▶ Task
Update the data below by replacing "screenshot" with "image" wherever it appears, leaving everything else unchanged and omitting the pictures.

▶ Records supplied
----
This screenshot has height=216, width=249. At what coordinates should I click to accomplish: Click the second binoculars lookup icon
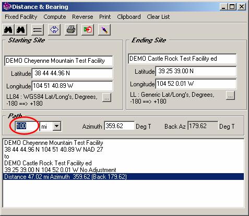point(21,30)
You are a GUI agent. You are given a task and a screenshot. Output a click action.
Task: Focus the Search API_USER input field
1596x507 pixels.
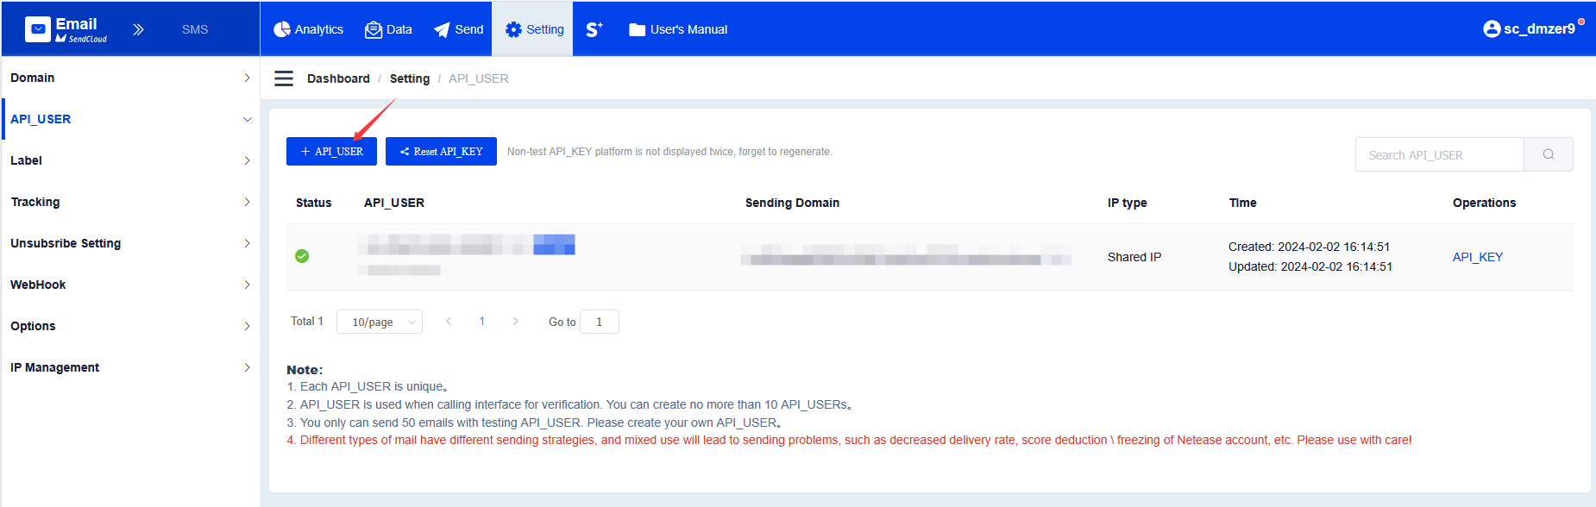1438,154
----
▶ Solved problem
This image has height=216, width=249. At what coordinates should I click to accomplish: Click the second binoculars lookup icon
point(21,30)
You are a GUI agent. You are given a task and a image. Output a click action.
Task: Focus the Search API_USER input field
1596x507 pixels.
1438,154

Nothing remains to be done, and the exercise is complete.